Existen algunas señales que los padres pueden tener en cuenta y que son indicios tempranos de que el niño podría tener una discalculia, por ejemplo, “el niño puede presentar dificultades para ordenar objetos por tamaños, clasificar y agruparlos por sus características, utilizar los números en la vida cotidiana, comprender conceptos como largo, corto, menos, más, etc. Además tener problemas para manejar dinero, dibujar formas y figuras, comprender posiciones espaciales: arriba, abajo, adelante, atrás. Le cuesta adquirir nociones de tiempo: ayer, hoy, el fin de semana”.
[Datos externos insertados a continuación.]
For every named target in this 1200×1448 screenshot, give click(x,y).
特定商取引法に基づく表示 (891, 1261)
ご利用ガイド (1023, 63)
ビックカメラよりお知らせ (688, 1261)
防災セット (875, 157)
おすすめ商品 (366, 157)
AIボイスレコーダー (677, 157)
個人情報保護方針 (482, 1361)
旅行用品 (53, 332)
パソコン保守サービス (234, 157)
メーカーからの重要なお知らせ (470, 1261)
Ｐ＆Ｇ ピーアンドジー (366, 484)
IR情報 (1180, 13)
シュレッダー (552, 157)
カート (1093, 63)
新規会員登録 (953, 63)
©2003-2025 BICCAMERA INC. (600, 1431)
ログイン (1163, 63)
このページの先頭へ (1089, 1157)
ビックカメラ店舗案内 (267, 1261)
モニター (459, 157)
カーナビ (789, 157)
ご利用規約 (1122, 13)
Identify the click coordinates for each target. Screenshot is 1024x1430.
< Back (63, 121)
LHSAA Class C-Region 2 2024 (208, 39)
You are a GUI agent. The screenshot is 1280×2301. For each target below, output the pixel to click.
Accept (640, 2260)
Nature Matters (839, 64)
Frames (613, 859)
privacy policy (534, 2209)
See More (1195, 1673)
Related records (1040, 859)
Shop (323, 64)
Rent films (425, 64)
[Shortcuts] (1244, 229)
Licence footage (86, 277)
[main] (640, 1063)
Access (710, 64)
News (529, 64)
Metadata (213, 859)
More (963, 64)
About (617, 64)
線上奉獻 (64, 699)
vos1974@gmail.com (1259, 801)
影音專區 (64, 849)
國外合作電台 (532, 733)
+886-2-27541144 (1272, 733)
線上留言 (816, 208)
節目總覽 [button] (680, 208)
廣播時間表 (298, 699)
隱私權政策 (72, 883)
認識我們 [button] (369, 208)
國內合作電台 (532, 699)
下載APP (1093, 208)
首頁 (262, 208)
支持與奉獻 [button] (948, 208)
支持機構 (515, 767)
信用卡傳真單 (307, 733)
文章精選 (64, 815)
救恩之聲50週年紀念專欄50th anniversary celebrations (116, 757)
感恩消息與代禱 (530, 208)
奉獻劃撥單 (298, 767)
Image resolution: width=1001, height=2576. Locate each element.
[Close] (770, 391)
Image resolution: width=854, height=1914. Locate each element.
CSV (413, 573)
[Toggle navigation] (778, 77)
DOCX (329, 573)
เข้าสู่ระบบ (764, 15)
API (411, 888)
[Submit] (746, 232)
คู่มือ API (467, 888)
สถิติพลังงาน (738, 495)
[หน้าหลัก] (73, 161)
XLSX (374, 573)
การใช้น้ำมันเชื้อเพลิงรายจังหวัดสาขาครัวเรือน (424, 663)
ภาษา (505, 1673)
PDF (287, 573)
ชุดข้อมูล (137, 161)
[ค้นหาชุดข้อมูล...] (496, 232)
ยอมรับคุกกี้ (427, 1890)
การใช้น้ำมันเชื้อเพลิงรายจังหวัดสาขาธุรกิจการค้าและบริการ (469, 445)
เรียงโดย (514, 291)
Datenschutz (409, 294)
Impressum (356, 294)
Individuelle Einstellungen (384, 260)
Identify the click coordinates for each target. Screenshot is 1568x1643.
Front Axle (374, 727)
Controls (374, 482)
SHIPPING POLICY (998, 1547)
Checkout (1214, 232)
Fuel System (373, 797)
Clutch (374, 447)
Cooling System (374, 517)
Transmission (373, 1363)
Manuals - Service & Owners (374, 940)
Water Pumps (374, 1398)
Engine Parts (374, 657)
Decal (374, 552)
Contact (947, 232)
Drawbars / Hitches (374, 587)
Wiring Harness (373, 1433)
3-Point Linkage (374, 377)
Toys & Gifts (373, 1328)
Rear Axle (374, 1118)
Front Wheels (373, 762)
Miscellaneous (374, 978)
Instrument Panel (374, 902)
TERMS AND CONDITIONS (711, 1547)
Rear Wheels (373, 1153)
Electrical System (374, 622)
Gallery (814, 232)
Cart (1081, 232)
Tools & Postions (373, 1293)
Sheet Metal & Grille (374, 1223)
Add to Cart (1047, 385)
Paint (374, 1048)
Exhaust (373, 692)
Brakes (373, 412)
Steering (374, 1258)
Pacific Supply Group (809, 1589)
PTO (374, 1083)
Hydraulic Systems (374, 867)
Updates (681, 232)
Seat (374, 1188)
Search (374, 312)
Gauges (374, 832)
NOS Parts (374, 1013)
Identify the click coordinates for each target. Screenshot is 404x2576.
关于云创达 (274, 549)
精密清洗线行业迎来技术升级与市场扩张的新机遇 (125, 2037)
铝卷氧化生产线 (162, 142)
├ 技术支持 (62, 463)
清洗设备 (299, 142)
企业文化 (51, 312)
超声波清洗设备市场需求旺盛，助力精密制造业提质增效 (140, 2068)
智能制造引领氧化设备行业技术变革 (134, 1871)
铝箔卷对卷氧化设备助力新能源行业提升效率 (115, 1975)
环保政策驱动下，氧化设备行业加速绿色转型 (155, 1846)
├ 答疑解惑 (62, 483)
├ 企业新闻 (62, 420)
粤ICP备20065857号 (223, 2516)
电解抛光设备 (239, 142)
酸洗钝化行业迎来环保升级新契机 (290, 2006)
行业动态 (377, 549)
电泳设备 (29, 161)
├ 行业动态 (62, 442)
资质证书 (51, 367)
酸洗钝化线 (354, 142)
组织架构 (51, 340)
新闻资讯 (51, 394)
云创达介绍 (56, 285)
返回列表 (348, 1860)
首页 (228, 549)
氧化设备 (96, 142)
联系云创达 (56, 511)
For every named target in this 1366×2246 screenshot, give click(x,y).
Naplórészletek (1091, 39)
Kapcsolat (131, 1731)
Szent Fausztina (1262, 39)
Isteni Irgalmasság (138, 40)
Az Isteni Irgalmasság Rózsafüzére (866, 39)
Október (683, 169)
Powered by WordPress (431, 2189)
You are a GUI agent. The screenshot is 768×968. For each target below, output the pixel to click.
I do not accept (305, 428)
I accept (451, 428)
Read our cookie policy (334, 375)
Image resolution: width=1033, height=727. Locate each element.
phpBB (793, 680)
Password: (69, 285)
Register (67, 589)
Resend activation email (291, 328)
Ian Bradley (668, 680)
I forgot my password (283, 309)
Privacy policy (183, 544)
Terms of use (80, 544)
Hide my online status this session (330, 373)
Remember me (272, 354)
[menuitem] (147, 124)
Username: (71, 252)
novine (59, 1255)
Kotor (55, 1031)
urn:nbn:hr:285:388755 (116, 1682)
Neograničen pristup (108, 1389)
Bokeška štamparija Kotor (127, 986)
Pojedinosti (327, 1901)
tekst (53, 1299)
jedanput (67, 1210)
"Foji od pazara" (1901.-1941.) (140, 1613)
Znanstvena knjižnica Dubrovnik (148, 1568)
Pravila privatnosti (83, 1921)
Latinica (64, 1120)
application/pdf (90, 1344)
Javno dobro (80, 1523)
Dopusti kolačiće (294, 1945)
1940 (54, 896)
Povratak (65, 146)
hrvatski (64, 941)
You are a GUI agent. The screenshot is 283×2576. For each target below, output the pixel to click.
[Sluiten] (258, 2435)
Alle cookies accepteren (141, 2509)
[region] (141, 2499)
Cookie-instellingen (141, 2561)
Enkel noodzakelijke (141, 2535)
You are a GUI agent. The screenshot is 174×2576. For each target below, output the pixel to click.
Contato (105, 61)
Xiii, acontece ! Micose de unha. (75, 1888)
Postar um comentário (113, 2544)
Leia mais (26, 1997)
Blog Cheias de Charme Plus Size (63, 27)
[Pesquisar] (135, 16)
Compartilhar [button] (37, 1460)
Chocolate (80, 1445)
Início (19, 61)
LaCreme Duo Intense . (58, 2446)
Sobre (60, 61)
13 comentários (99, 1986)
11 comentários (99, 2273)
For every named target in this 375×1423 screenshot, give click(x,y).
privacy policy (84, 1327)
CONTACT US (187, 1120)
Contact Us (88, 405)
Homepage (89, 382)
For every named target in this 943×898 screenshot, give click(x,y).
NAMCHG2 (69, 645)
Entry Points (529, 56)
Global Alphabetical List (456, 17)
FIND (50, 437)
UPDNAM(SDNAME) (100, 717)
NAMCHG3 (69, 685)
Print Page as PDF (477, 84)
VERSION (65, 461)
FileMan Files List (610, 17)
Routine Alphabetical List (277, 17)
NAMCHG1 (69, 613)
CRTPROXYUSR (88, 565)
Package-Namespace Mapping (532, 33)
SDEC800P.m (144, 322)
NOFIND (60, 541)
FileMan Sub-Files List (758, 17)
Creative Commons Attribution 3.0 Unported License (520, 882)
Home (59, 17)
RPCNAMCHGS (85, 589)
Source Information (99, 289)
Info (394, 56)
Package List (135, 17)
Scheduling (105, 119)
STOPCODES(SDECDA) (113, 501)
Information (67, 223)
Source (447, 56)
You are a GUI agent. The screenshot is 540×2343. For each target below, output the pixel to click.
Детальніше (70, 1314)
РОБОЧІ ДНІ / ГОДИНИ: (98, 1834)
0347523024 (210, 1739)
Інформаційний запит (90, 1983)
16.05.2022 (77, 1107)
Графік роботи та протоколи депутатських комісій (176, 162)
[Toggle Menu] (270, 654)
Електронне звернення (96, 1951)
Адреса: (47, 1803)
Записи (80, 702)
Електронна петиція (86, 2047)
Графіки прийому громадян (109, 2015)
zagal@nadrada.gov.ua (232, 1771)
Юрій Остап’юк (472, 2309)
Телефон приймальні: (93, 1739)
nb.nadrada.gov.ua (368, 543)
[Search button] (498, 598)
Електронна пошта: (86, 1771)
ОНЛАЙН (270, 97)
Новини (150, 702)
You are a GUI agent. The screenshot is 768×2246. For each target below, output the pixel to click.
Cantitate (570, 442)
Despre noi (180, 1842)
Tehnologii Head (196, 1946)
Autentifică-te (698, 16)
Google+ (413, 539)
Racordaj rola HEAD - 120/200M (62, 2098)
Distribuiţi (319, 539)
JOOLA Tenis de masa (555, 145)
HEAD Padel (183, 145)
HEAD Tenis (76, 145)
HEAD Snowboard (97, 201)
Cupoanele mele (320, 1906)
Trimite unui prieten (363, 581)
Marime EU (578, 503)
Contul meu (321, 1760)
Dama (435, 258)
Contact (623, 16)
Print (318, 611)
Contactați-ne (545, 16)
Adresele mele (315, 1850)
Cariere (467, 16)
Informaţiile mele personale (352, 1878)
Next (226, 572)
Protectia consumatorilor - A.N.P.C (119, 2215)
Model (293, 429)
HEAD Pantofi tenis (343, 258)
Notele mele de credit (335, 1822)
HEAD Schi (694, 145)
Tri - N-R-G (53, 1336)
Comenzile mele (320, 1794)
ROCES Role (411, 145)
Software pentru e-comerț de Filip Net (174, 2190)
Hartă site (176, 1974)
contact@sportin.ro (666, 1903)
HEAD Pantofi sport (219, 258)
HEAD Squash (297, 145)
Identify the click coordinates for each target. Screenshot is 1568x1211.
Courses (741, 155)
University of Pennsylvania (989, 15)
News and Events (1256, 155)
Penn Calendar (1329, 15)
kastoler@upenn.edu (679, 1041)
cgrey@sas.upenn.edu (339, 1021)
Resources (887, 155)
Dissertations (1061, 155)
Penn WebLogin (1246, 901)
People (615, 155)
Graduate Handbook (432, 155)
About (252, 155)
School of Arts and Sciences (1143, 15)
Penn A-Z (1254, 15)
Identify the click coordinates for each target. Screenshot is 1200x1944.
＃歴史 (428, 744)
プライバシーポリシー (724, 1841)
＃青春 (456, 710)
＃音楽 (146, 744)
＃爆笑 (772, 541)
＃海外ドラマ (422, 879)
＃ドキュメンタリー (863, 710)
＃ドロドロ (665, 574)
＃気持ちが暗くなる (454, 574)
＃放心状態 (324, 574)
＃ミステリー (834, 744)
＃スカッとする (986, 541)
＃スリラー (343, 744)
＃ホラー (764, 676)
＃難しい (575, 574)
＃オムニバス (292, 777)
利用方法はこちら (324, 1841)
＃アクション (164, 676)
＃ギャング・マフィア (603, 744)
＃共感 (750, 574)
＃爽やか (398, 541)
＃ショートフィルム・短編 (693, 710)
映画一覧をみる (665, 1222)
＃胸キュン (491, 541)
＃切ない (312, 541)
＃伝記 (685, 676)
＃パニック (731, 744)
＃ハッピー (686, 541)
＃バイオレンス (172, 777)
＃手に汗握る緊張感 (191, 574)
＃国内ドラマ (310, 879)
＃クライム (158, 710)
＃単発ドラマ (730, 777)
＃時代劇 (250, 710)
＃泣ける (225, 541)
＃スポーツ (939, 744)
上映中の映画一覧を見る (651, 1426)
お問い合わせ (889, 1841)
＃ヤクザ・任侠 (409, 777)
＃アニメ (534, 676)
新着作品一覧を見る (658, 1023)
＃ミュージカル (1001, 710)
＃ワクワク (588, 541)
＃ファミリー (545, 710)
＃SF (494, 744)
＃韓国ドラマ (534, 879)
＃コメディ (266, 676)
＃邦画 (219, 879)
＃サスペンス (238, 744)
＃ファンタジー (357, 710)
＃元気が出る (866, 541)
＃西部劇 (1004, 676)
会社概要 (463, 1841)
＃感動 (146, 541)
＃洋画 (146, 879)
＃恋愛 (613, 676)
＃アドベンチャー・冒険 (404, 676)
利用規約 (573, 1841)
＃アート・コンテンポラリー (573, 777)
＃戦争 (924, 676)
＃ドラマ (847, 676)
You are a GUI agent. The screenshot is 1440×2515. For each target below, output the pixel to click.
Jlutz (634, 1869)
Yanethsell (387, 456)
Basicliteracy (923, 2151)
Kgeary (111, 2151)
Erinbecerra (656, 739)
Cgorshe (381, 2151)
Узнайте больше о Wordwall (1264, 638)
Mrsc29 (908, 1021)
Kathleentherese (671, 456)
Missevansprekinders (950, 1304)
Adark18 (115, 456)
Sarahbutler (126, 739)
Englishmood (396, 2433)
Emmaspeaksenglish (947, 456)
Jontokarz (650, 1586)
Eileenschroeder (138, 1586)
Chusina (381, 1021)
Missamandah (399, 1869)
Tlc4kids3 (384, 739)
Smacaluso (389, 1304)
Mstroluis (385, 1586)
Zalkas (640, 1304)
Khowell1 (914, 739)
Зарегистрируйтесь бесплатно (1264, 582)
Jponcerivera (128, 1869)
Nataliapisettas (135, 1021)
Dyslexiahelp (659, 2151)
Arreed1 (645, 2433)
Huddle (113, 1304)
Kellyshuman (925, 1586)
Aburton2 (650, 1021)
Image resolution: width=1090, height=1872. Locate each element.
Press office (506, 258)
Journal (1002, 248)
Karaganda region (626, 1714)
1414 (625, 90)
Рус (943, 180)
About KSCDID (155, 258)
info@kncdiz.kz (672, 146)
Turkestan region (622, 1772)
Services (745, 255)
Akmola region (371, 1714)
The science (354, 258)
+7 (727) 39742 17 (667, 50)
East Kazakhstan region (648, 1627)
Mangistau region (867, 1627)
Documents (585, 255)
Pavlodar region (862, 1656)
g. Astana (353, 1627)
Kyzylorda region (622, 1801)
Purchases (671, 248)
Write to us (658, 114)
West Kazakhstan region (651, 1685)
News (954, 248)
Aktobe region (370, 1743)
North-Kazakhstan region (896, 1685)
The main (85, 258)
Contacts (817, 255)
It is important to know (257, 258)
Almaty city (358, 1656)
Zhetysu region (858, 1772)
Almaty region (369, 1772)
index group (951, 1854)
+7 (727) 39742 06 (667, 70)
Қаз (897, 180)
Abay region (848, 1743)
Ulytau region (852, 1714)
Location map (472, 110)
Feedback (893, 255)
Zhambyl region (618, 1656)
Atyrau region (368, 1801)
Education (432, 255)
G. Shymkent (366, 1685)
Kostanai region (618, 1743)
La máster señala que el niño con dificultades en matemáticas puede tener dificultades en las habilidades básicas como: la atención, la percepción espacial, el lenguaje, la orientación temporal, la memoria, las habilidades constructivas y la planificación. En otras palabras el niño discalcúlico frente a las tareas matemáticas puede distraerse fácilmente, fatigarse pronto, tener fácil frustración, trabajar demasiado rápido o ser impaciente con las explicaciones de quien le intenta explicar.
“El tratamiento es individual e incluye tratamiento con la psicopedagoga que trabajará con las habilidades comprometidas, clases con maestra de apoyo escolar para asistirlo en el seguimiento de las tareas y aprendizajes académicos, en algunos casos también se requieren de sesiones de orientación familiar para que los padres puedan ayudar a su hijo”, recomienda.